TL;DR : Followed the FAQ titled [Why are my tensor’s gradients unexpectedly None or not None?], the test_tensor.grad
is still None.
Hi, I have a question about the behaviour of autograd. This problem involves using LLaVA 1.5 13b, directly from the official model repository. The full code to reproduce the problem is below. I am trying to calculate gradients for test_tensor
. I’ve followed the guide above by:
- Making sure that I call
retain_grad()
on it, and making sure it requires gradient computation - No non-differentiable operations
Thing is, I don’t believe that the model operations are non-differentiable. Is there anything that I am missing here? Thanks in advance
import torch
import torch.nn.functional as F
import torch.nn as nn
from llava.mm_utils import get_model_name_from_path
from llava.model.builder import load_pretrained_model
import numpy as np
import os
device = ("cuda" if torch.cuda.is_available else "cpu")
scaler = torch.cuda.amp.GradScaler() # For mixed precision training
# loads llava 1.5 model from repo
model_id = "liuhaotian/llava-v1.5-13b"
model_path = os.path.expanduser(model_id)
model_name = get_model_name_from_path(model_id)
_, model, _, _ = load_pretrained_model(model_path, None, model_name)
model_path, model_name
# init dummy inputs to represent the image and text tokens:
model.train()
test_id = torch.randint(low=0, high=10, size=(1,58), device=device)
test_tensor = torch.randn(1, 3,336,336, requires_grad=True, device=device).half()
answer_ids = torch.randint(low=0, high=10, size= (1,58), device=device)
print(f"test_tensor is a leaf: {test_tensor.is_leaf}")
test_tensor.requires_grad_(True).retain_grad()
# run inference on model
output_ids = model(input_ids=test_id, images=test_tensor)
output = output_ids.logits
dummy_loss = F.cross_entropy(output[:, -1, :], answer_ids[:, 0])
dummy_loss.backward()
print(f"test_tensor grad: {test_tensor.grad}")
print(f"test_tensor grad_fn: {test_tensor.grad_fn}")

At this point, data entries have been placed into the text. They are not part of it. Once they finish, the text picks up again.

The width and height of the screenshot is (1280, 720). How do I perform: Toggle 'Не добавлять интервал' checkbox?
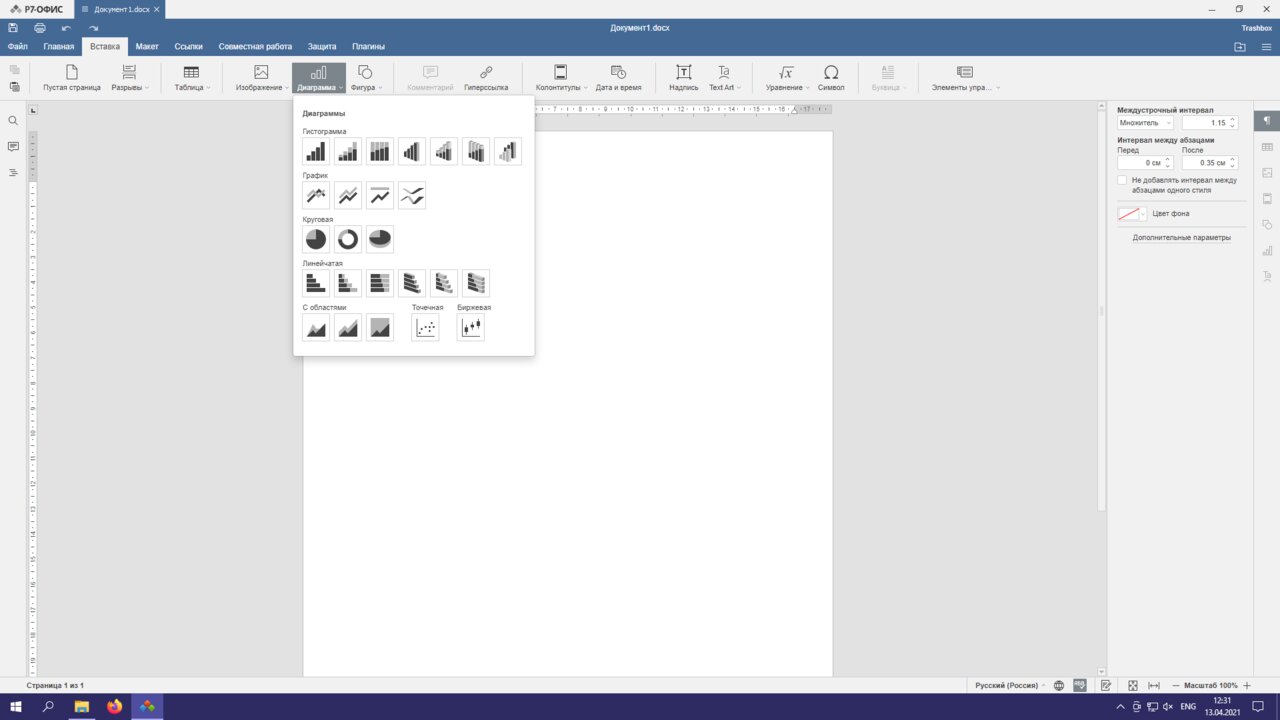[1122, 180]
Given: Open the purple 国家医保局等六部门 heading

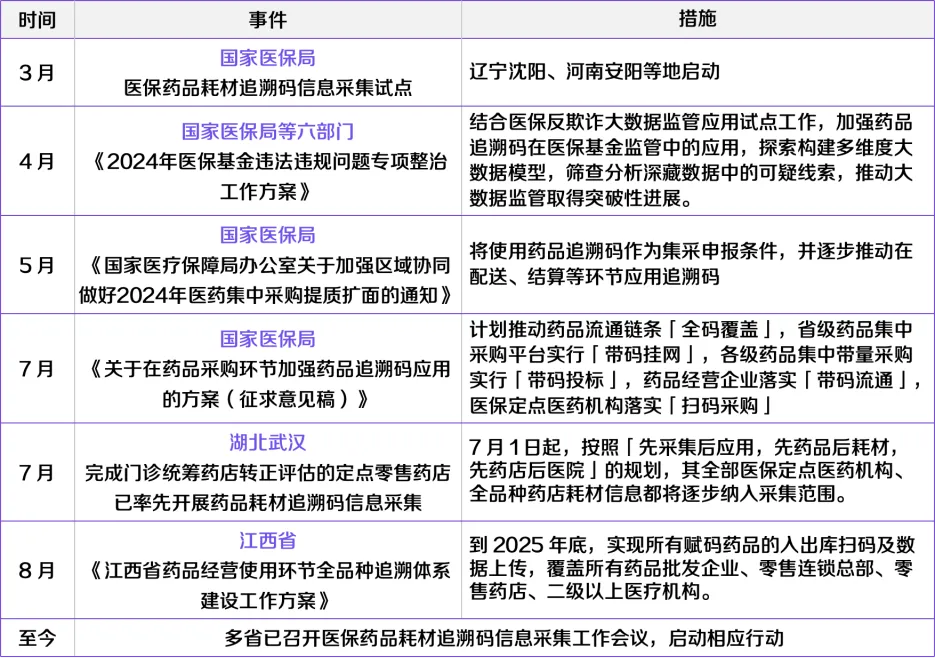Looking at the screenshot, I should (x=267, y=132).
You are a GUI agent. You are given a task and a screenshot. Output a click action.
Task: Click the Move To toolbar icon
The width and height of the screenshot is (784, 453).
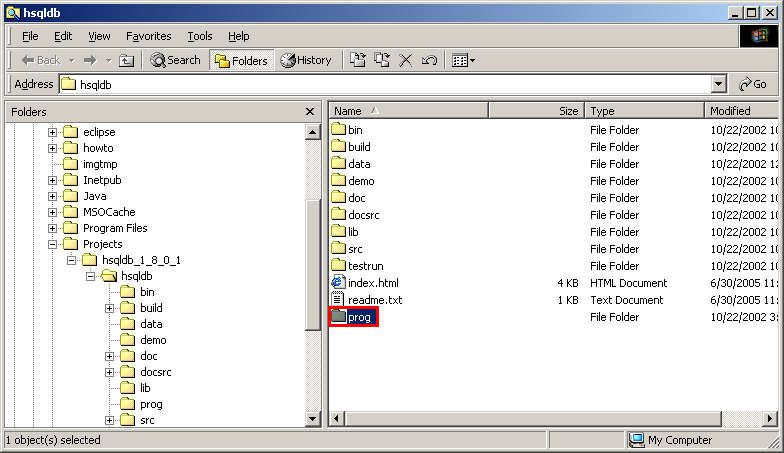358,60
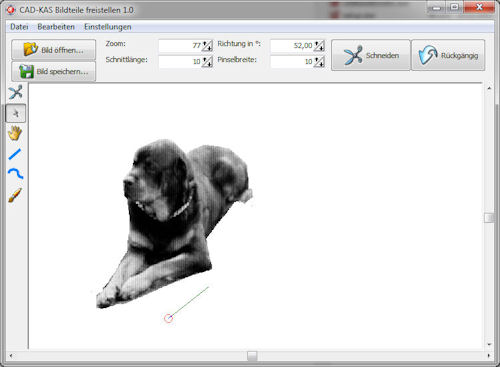Click Bild öffnen folder button

pyautogui.click(x=54, y=50)
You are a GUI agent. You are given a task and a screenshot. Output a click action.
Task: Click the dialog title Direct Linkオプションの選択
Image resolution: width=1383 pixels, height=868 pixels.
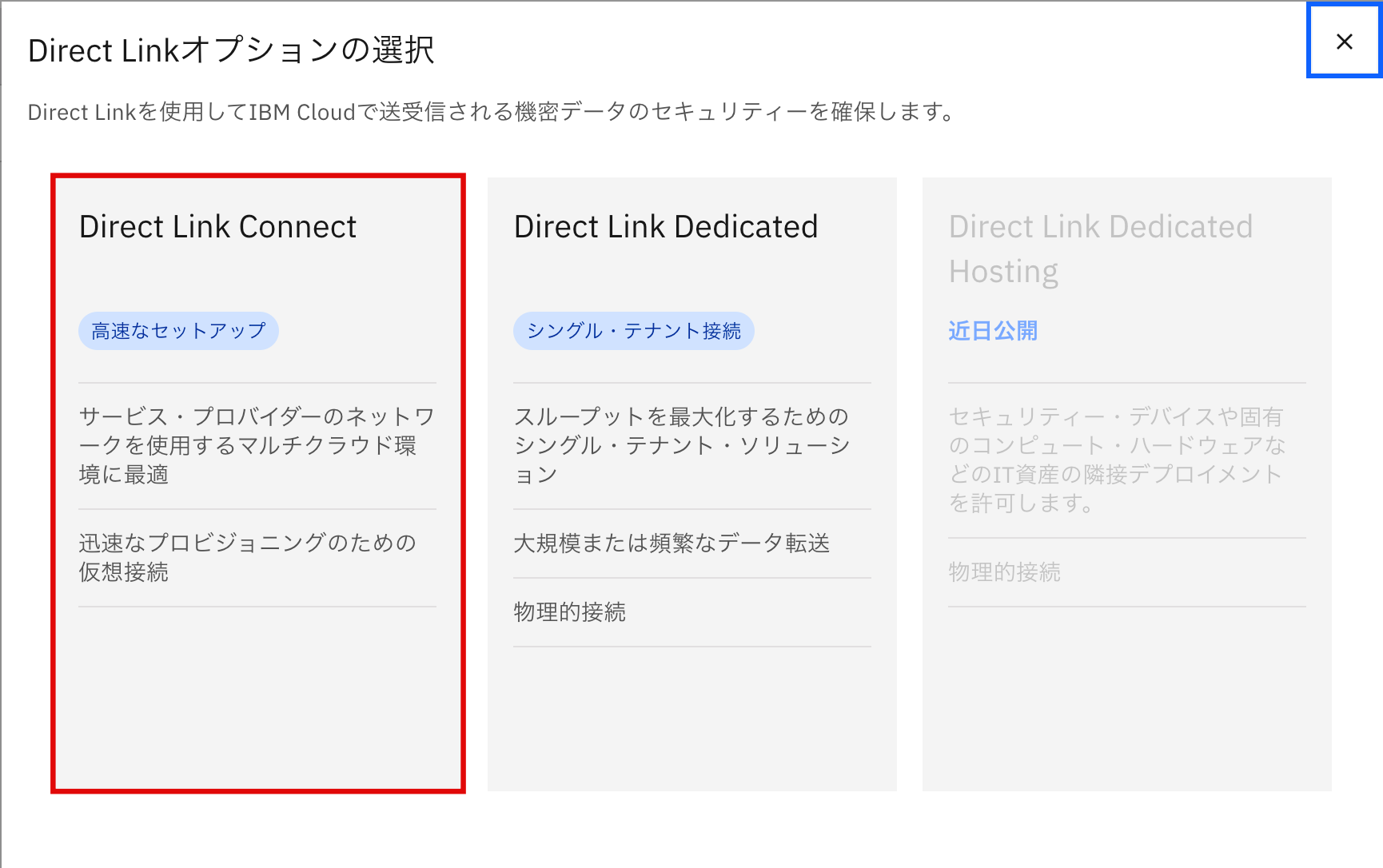click(x=232, y=50)
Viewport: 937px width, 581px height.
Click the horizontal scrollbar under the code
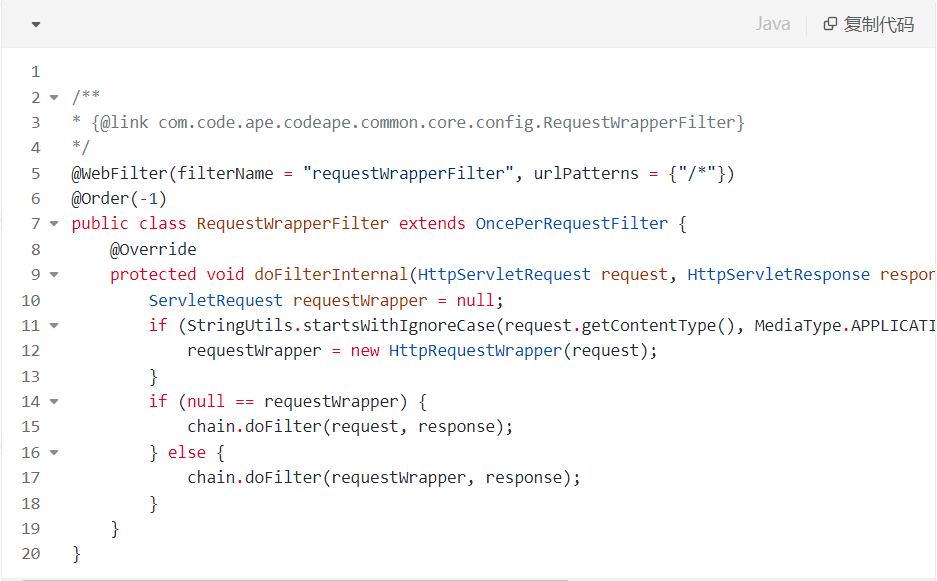pyautogui.click(x=295, y=579)
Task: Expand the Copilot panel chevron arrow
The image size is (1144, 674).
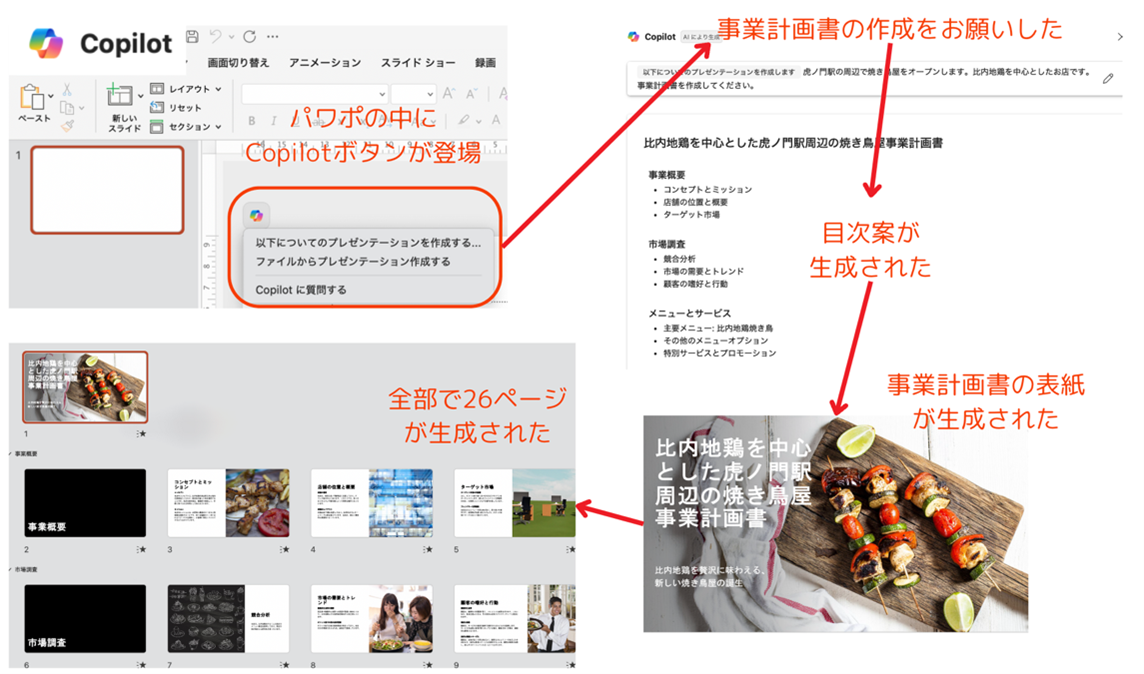Action: (x=1119, y=37)
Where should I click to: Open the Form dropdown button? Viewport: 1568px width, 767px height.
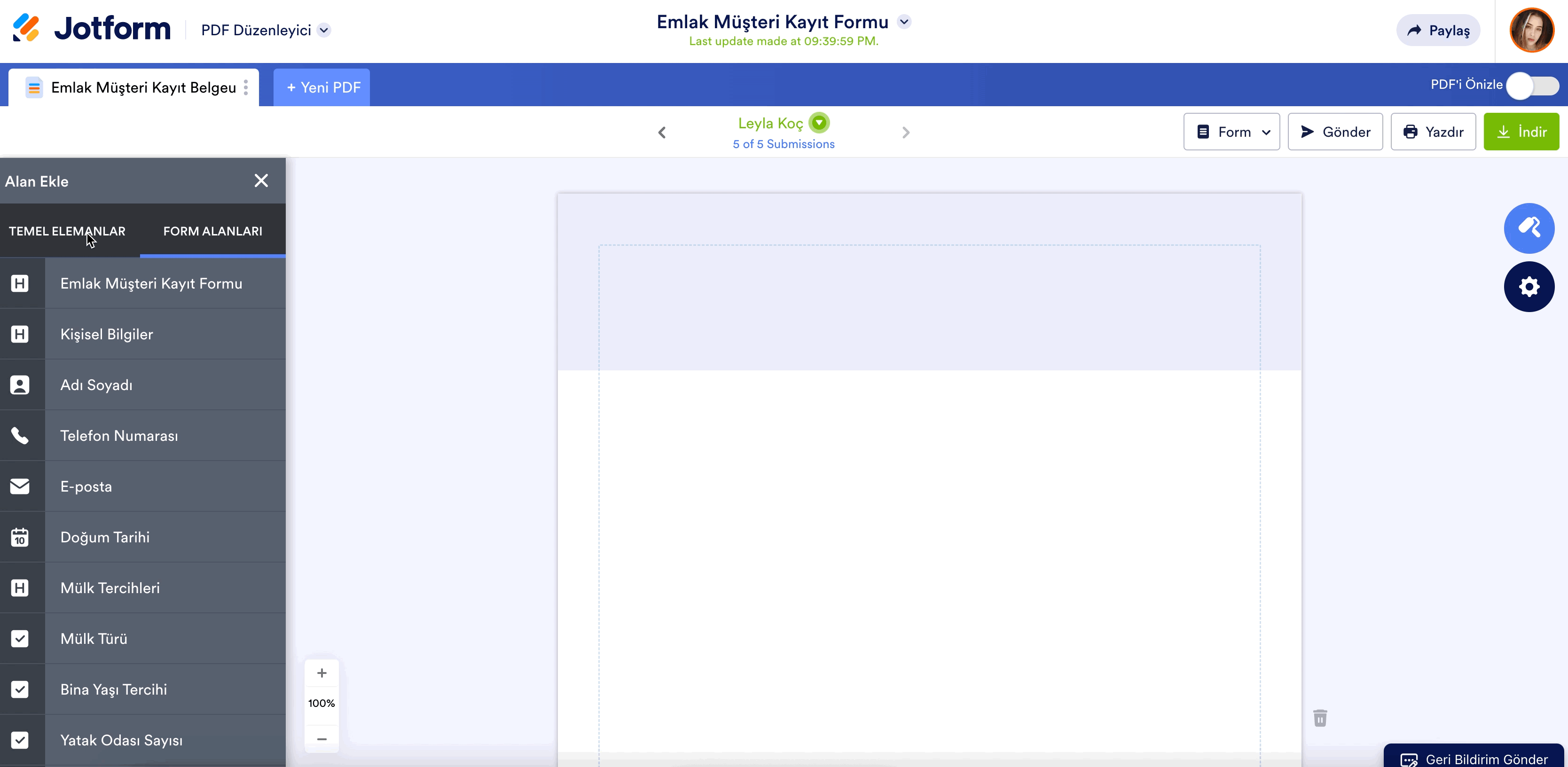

This yields the following outputs:
/home/w/weiyong/miniconda3/envs/llava/lib/python3.10/site-packages/huggingface_hub/file_download.py:795: FutureWarning: `resume_download` is deprecated and will be removed in version 1.0.0. Downloads always resume when possible. If you want to force a new download, use `force_download=True`.
warnings.warn(
You are using a model of type llava to instantiate a model of type llava_llama. This is not supported for all configurations of models and can yield errors.
Loading checkpoint shards: 100%
3/3 [00:04<00:00, 1.39s/it]
/home/w/weiyong/miniconda3/envs/llava/lib/python3.10/site-packages/torch/_utils.py:831: UserWarning: TypedStorage is deprecated. It will be removed in the future and UntypedStorage will be the only storage class. This should only matter to you if you are using storages directly. To access UntypedStorage directly, use tensor.untyped_storage() instead of tensor.storage()
return self.fget.__get__(instance, owner)()
('liuhaotian/llava-v1.5-13b', 'llava-v1.5-13b')
test_tensor is a leaf: False
test_tensor grad: None
test_tensor grad_fn: <ToCopyBackward0 object at 0x7f72debe9b70>